What to do:
Pictures must not appear in your answer. Write out exactly the lines from the one with "826x500 pixels." through the last line of the entries below.

Given information:
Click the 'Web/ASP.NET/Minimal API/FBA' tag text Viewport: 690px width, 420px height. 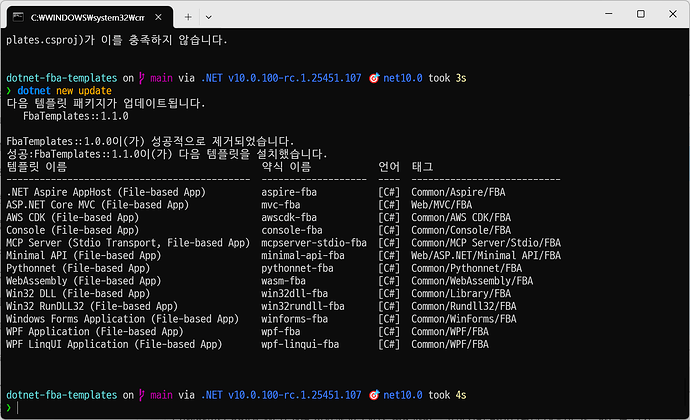coord(485,255)
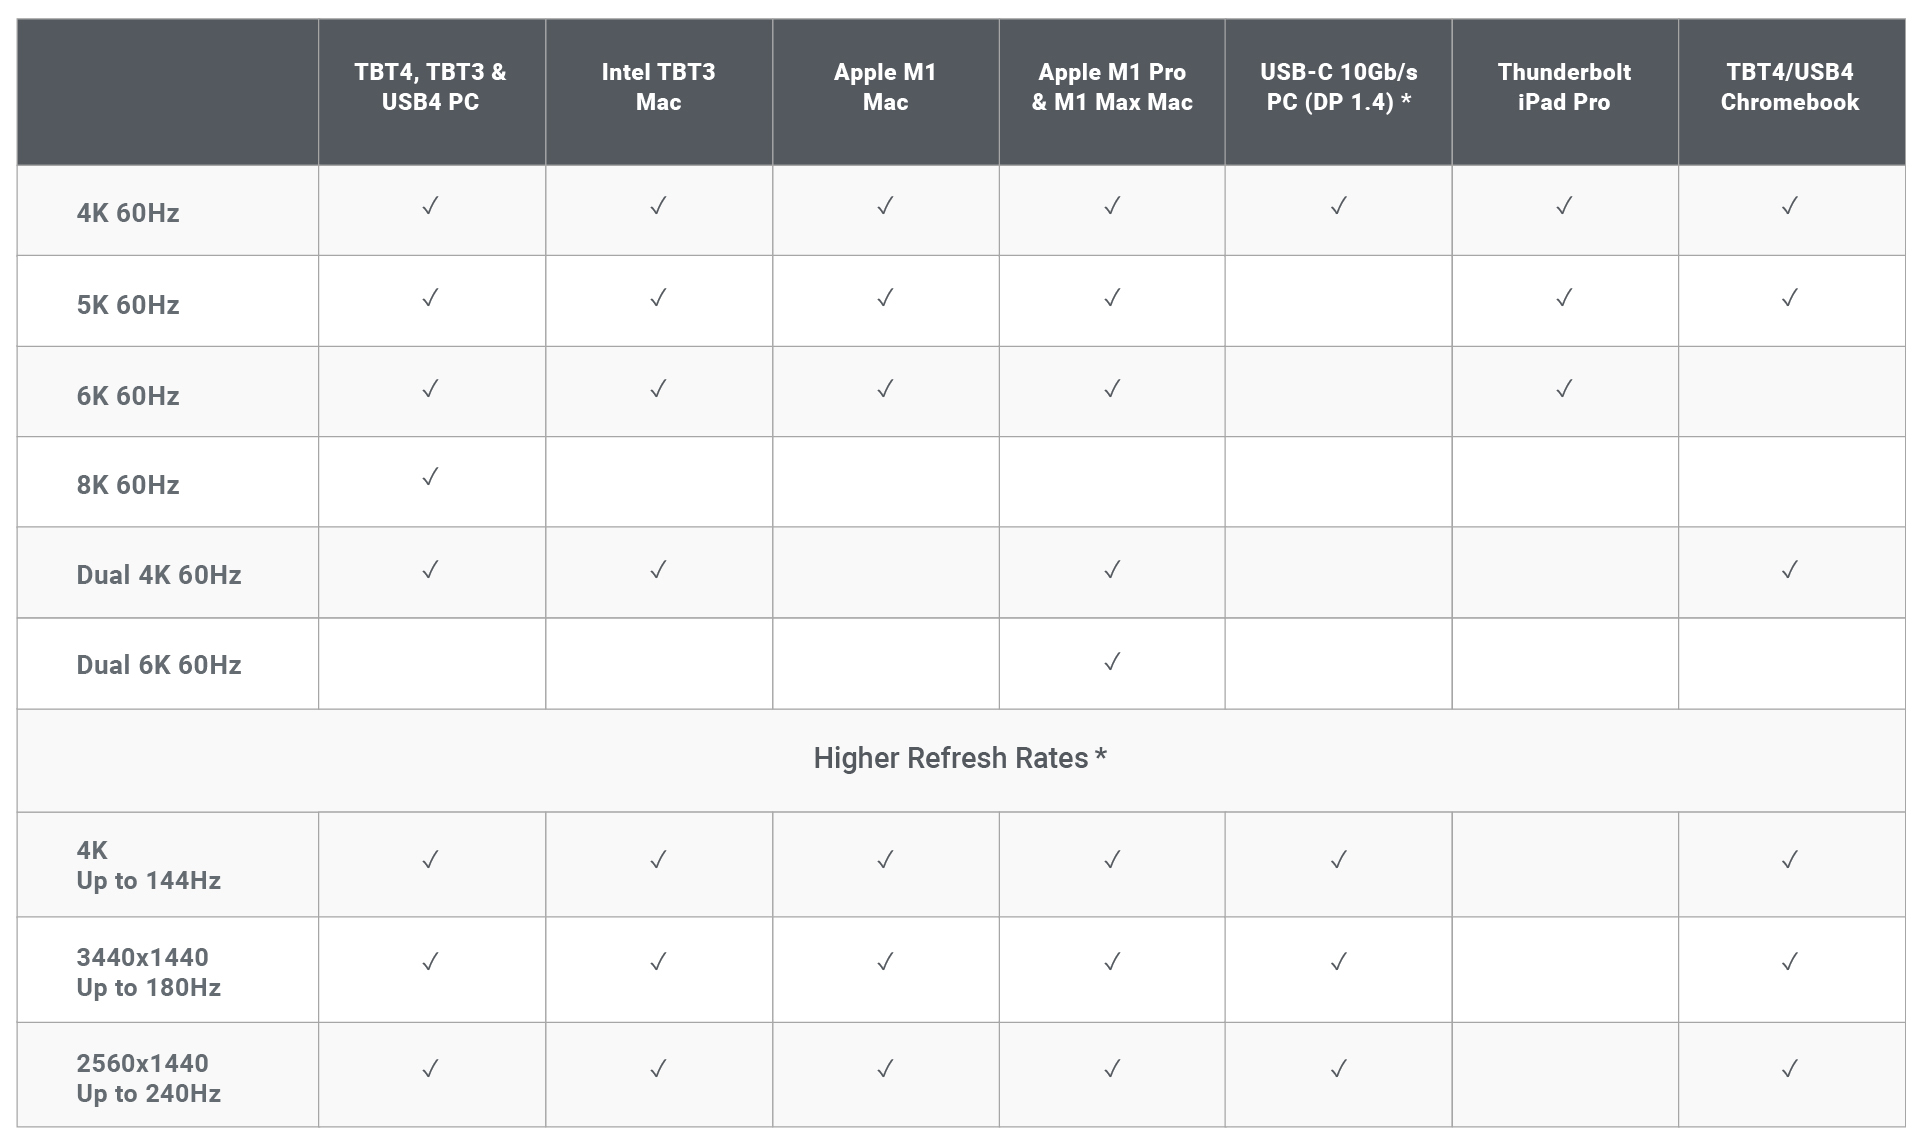Click the 6K 60Hz checkmark under Thunderbolt iPad Pro
The image size is (1920, 1146).
coord(1564,388)
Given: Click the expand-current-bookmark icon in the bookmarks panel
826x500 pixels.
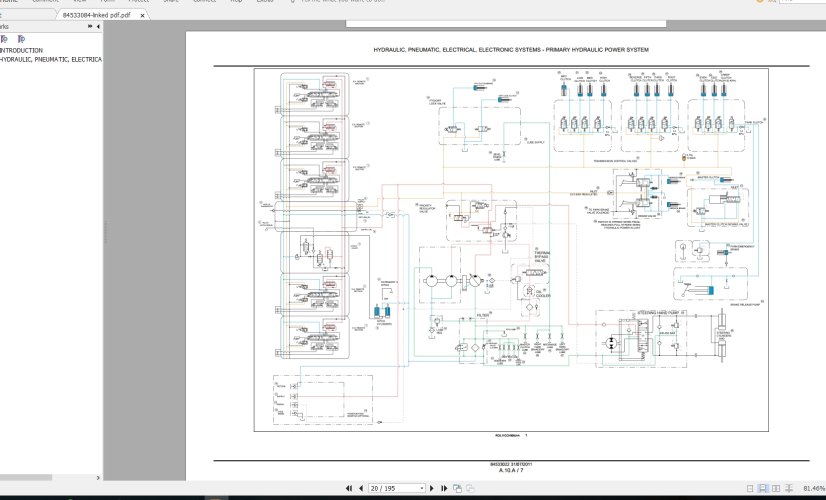Looking at the screenshot, I should (5, 39).
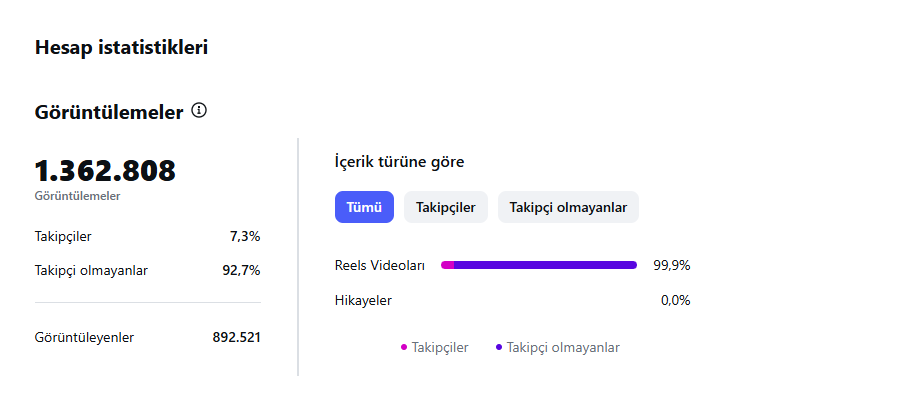910x403 pixels.
Task: Click the Hikayeler content type label
Action: tap(363, 301)
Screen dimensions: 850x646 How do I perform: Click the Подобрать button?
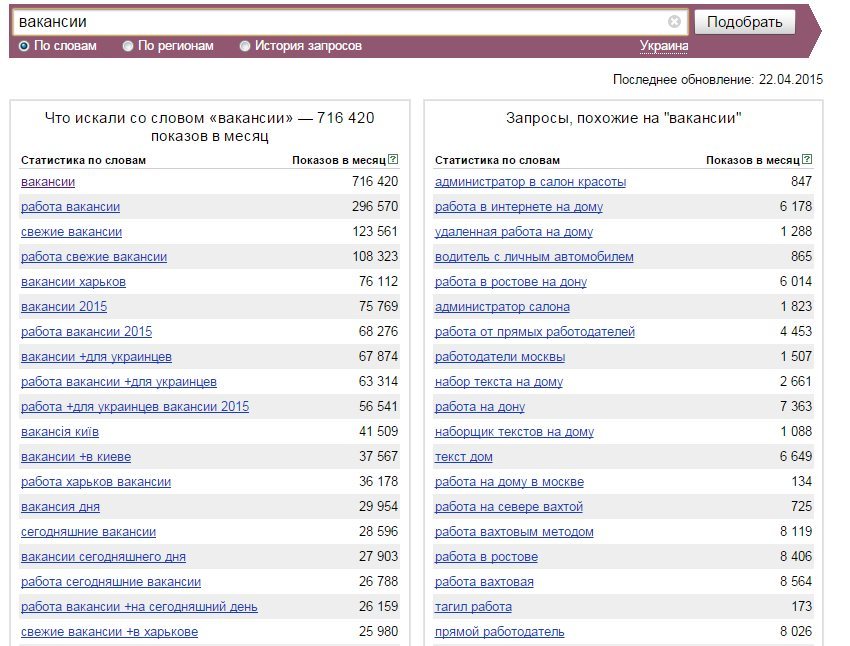tap(745, 22)
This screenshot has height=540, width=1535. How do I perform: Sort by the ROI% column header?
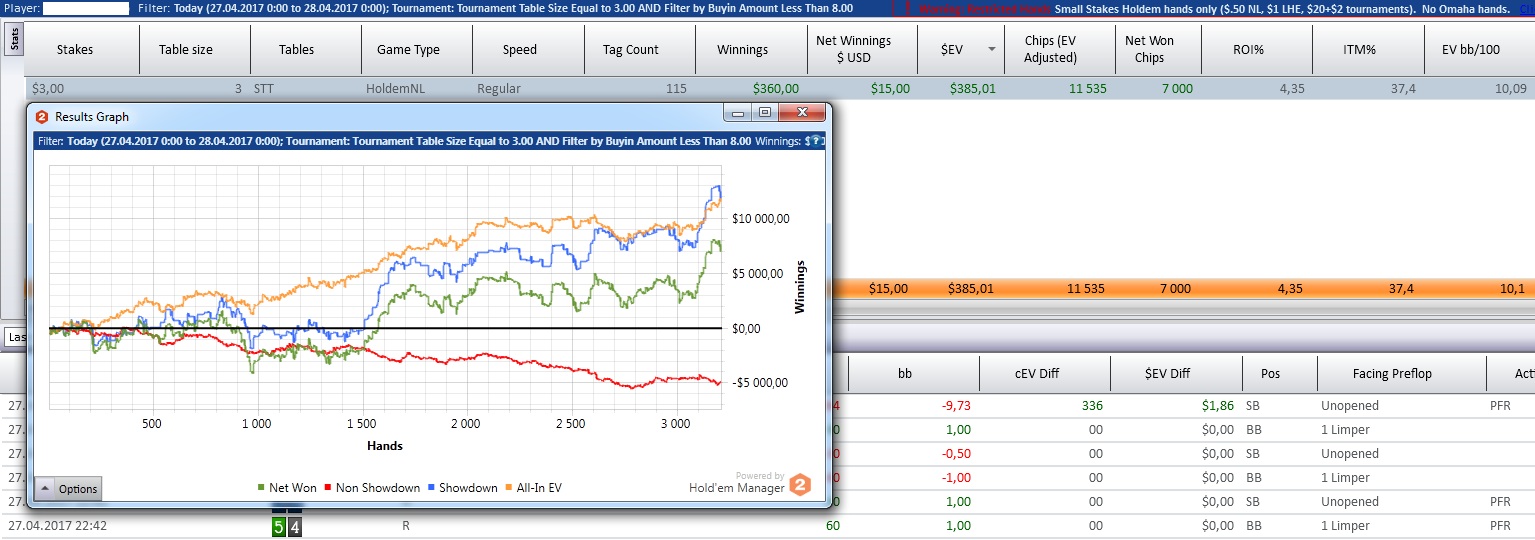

Result of this exercise:
826x500 pixels.
Looking at the screenshot, I should (5, 39).
910x403 pixels.
Task: Click the Hikayeler content type label
Action: tap(363, 301)
Screen dimensions: 850x646 How do I perform: Click the Подобрать button?
tap(745, 22)
This screenshot has height=540, width=1535. How do I perform: Sort by the ROI% column header?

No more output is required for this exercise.